Includes The Democratic Judge: or The equal liberty of the press, as exhibited, explained, and exposed, in the prosecution of William Cobbett, for a pretended libel against the King of Spain and his Embassador, before Thomas M'Kean, chief justice of the state of Pennsylvania. By Peter Porcupine. Philadelphia: Published by William Cobbett, opposite Christ-Church, March, 1798. First edition, the issue with p. 54, line 9 correct as "common." Modern calf, with Safire's New York Book Review review of Spater's biography tipped-in. ESTC W31136; Observations on the emigration of Dr. Joseph Priestley: to which is added, a comprehensive story of a farmer's bull. "Printing done with fidelity, expedition and care, by Richard Folwell, no. 33, Carter's Alley."--p. 88. Dated  by Evans,  by Gaines. Modern cloth. ESTC W1731; A Bone to gnaw, for the Democrats ... Part 1; Idem, [Part II]. Philadelphia: Printed by William Young, for William Cobbett, opposite Christ's Church, 1797. Modern cloth. ESTC W31127; W27573; [PLAYFAIR, WILLIAM]. The history of Jacobinism, its crimes, cruelties and perfidies: comprising an inquiry into the manner of disseminating, under the appearance of philosophy and virtue, principles which are equally subversive of order, virtue, religion, liberty and happiness. By William Playfair. With an appendix, by Peter Porcupine, containing a history of the American Jacobins, commonly denominated Democrats. Printed [by Samuel Sansom, Jun.] for William Cobbett, North Second Street, opposite Christ Church, 1796. Gaines issue "b." Two volumes, period American mottled calf. ESTC W19870 Condition varies, but generally sound copies, all with William Safire's bookplate.

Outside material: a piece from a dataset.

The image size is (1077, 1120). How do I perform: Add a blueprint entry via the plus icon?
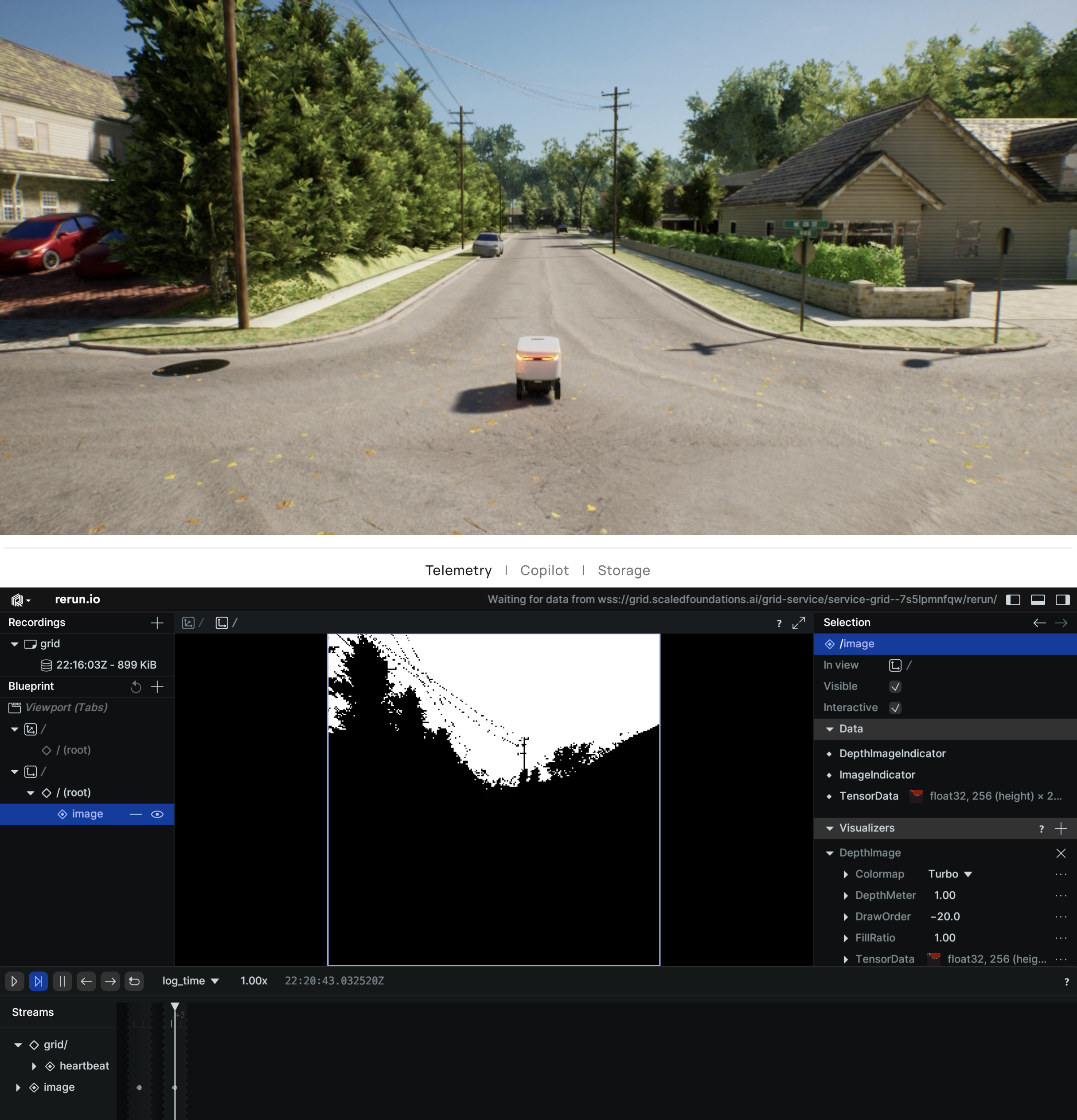158,687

Cobbett was in the United States from September 1792 until 1800, having fled from New Brunswick to France in March of 1792 to avoid possible prosecution for The Soldier's Friend. His years in America were not without controversies (some of which are documented in one of the present works), but his years in America strongly influenced his subsequent career, as witness his interest in American trees and crops, which he saw as the means to alleviate rural poverty in England.